■ **WHAT THE TASK ASKS**
Every line of the data is to be reproduced exactly.

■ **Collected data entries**
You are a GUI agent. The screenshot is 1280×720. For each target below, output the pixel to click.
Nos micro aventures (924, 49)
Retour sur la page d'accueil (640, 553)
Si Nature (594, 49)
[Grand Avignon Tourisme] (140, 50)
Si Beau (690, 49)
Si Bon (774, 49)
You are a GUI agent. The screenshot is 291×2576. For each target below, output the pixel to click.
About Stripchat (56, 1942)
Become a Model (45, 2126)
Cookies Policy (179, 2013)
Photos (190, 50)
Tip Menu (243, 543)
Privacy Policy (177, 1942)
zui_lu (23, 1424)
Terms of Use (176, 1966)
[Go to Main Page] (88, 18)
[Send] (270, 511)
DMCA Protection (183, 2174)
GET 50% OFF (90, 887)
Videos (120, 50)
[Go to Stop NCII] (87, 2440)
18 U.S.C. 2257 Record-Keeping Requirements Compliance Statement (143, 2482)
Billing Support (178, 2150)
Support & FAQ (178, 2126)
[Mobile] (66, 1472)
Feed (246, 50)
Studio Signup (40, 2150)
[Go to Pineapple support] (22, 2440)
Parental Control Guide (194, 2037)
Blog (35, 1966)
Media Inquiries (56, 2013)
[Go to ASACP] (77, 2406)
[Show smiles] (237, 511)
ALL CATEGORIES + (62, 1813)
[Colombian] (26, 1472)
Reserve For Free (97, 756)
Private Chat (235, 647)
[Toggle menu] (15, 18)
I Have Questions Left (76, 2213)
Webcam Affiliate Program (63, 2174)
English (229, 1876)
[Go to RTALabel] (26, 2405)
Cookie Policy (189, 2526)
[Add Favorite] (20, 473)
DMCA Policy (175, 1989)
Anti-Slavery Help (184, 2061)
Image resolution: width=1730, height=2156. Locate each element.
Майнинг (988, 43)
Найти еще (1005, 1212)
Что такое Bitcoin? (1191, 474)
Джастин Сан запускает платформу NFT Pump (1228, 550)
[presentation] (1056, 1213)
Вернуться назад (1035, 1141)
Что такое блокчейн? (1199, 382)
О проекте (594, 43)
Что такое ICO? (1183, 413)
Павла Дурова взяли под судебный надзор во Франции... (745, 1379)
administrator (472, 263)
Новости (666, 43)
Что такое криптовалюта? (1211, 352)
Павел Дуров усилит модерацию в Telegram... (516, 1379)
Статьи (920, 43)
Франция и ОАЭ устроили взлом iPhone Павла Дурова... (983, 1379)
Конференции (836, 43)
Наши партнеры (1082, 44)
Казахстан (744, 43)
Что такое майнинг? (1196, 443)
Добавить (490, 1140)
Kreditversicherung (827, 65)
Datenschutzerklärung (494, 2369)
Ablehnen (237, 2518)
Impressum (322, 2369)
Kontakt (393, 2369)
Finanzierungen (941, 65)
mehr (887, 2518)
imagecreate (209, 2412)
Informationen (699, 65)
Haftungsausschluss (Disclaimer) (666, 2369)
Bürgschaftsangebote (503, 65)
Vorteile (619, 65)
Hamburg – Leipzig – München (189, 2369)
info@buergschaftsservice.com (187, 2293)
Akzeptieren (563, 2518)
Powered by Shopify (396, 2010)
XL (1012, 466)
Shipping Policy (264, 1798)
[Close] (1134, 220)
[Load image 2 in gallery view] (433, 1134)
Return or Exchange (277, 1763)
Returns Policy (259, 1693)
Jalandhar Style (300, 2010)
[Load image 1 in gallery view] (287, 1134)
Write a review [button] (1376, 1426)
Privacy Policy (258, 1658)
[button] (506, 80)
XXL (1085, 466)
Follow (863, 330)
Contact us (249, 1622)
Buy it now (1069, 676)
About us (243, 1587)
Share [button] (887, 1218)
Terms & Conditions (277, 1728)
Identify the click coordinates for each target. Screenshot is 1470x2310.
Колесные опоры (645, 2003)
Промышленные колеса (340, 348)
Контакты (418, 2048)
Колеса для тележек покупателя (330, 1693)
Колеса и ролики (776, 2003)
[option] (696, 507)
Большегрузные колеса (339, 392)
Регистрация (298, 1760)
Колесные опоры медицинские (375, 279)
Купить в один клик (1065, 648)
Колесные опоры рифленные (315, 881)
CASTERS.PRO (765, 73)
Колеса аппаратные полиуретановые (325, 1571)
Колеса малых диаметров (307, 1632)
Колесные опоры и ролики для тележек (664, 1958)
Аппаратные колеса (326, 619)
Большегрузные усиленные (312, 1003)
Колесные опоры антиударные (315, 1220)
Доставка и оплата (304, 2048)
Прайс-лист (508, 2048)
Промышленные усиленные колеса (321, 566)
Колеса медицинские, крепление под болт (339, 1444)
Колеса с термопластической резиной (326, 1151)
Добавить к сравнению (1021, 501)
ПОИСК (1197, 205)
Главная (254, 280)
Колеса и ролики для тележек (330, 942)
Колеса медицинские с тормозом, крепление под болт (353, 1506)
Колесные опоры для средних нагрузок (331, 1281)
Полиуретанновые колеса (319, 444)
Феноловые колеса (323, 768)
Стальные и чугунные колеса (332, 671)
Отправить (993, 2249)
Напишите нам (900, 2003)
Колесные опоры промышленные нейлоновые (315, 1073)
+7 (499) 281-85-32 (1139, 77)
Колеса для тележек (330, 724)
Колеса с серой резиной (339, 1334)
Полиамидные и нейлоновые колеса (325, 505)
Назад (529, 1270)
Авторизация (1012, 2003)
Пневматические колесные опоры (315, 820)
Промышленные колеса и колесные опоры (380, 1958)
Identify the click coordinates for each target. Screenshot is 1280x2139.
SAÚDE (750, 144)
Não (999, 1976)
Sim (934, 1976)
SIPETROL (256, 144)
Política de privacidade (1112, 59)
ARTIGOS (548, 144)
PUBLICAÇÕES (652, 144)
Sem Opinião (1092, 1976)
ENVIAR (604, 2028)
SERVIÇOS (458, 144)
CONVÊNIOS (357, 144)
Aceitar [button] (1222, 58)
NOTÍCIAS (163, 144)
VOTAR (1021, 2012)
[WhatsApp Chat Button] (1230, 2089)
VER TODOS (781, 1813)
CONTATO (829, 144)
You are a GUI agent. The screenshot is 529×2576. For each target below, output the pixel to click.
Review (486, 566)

■ **EXERCISE RESULT**
You are a GUI agent. The screenshot is 1280×720. For each target below, output the pixel to click.
Nos micro aventures (924, 49)
Retour sur la page d'accueil (640, 553)
Si Nature (594, 49)
[Grand Avignon Tourisme] (140, 50)
Si Beau (690, 49)
Si Bon (774, 49)
You are a GUI agent. The screenshot is 291×2576. For each target below, output the pixel to click.
About Stripchat (56, 1942)
Become a Model (45, 2126)
Cookies Policy (179, 2013)
Photos (190, 50)
Tip Menu (243, 543)
Privacy Policy (177, 1942)
zui_lu (23, 1424)
Terms of Use (176, 1966)
[Go to Main Page] (88, 18)
[Send] (270, 511)
DMCA Protection (183, 2174)
GET 50% OFF (90, 887)
Videos (120, 50)
[Go to Stop NCII] (87, 2440)
18 U.S.C. 2257 Record-Keeping Requirements Compliance Statement (143, 2482)
Billing Support (178, 2150)
Support & FAQ (178, 2126)
[Mobile] (66, 1472)
Feed (246, 50)
Studio Signup (40, 2150)
[Go to Pineapple support] (22, 2440)
Parental Control Guide (194, 2037)
Blog (35, 1966)
Media Inquiries (56, 2013)
[Go to ASACP] (77, 2406)
[Show smiles] (237, 511)
ALL CATEGORIES + (62, 1813)
[Colombian] (26, 1472)
Reserve For Free (97, 756)
Private Chat (235, 647)
[Toggle menu] (15, 18)
I Have Questions Left (76, 2213)
Webcam Affiliate Program (63, 2174)
English (229, 1876)
[Go to RTALabel] (26, 2405)
Cookie Policy (189, 2526)
[Add Favorite] (20, 473)
DMCA Policy (175, 1989)
Anti-Slavery Help (184, 2061)
Image resolution: width=1730, height=2156. Locate each element.
Майнинг (988, 43)
Найти еще (1005, 1212)
Что такое Bitcoin? (1191, 474)
Джастин Сан запускает платформу NFT Pump (1228, 550)
[presentation] (1056, 1213)
Вернуться назад (1035, 1141)
Что такое блокчейн? (1199, 382)
О проекте (594, 43)
Что такое ICO? (1183, 413)
Павла Дурова взяли под судебный надзор во Франции... (745, 1379)
administrator (472, 263)
Новости (666, 43)
Что такое криптовалюта? (1211, 352)
Павел Дуров усилит модерацию в Telegram... (516, 1379)
Статьи (920, 43)
Франция и ОАЭ устроили взлом iPhone Павла Дурова... (983, 1379)
Конференции (836, 43)
Наши партнеры (1082, 44)
Казахстан (744, 43)
Что такое майнинг? (1196, 443)
Добавить (490, 1140)
Kreditversicherung (827, 65)
Datenschutzerklärung (494, 2369)
Ablehnen (237, 2518)
Impressum (322, 2369)
Kontakt (393, 2369)
Finanzierungen (941, 65)
mehr (887, 2518)
imagecreate (209, 2412)
Informationen (699, 65)
Haftungsausschluss (Disclaimer) (666, 2369)
Bürgschaftsangebote (503, 65)
Vorteile (619, 65)
Hamburg – Leipzig – München (189, 2369)
info@buergschaftsservice.com (187, 2293)
Akzeptieren (563, 2518)
Powered by Shopify (396, 2010)
XL (1012, 466)
Shipping Policy (264, 1798)
[Close] (1134, 220)
[Load image 2 in gallery view] (433, 1134)
Return or Exchange (277, 1763)
Returns Policy (259, 1693)
Jalandhar Style (300, 2010)
[Load image 1 in gallery view] (287, 1134)
Write a review [button] (1376, 1426)
Privacy Policy (258, 1658)
[button] (506, 80)
XXL (1085, 466)
Follow (863, 330)
Contact us (249, 1622)
Buy it now (1069, 676)
About us (243, 1587)
Share [button] (887, 1218)
Terms & Conditions (277, 1728)
Identify the click coordinates for each target. Screenshot is 1470x2310.
Колесные опоры (645, 2003)
Промышленные колеса (340, 348)
Контакты (418, 2048)
Колеса для тележек покупателя (330, 1693)
Колеса и ролики (776, 2003)
[option] (696, 507)
Большегрузные колеса (339, 392)
Регистрация (298, 1760)
Колесные опоры медицинские (375, 279)
Купить в один клик (1065, 648)
Колесные опоры рифленные (315, 881)
CASTERS.PRO (765, 73)
Колеса аппаратные полиуретановые (325, 1571)
Колеса малых диаметров (307, 1632)
Колесные опоры и ролики для тележек (664, 1958)
Аппаратные колеса (326, 619)
Большегрузные усиленные (312, 1003)
Колесные опоры антиударные (315, 1220)
Доставка и оплата (304, 2048)
Прайс-лист (508, 2048)
Промышленные усиленные колеса (321, 566)
Колеса медицинские, крепление под болт (339, 1444)
Колеса с термопластической резиной (326, 1151)
Добавить к сравнению (1021, 501)
ПОИСК (1197, 205)
Главная (254, 280)
Колеса и ролики для тележек (330, 942)
Колеса медицинские с тормозом, крепление под болт (353, 1506)
Колесные опоры для средних нагрузок (331, 1281)
Полиуретанновые колеса (319, 444)
Феноловые колеса (323, 768)
Стальные и чугунные колеса (332, 671)
Отправить (993, 2249)
Напишите нам (900, 2003)
Колесные опоры промышленные нейлоновые (315, 1073)
+7 (499) 281-85-32 (1139, 77)
Колеса для тележек (330, 724)
Колеса с серой резиной (339, 1334)
Полиамидные и нейлоновые колеса (325, 505)
Назад (529, 1270)
Авторизация (1012, 2003)
Пневматические колесные опоры (315, 820)
Промышленные колеса и колесные опоры (380, 1958)
Identify the click coordinates for each target. Screenshot is 1280x2139.
SAÚDE (750, 144)
Não (999, 1976)
Sim (934, 1976)
SIPETROL (256, 144)
Política de privacidade (1112, 59)
ARTIGOS (548, 144)
PUBLICAÇÕES (652, 144)
Sem Opinião (1092, 1976)
ENVIAR (604, 2028)
SERVIÇOS (458, 144)
CONVÊNIOS (357, 144)
Aceitar [button] (1222, 58)
NOTÍCIAS (163, 144)
VOTAR (1021, 2012)
[WhatsApp Chat Button] (1230, 2089)
VER TODOS (781, 1813)
CONTATO (829, 144)
You are a GUI agent. The screenshot is 529×2576. For each target below, output the pixel to click.
Review (486, 566)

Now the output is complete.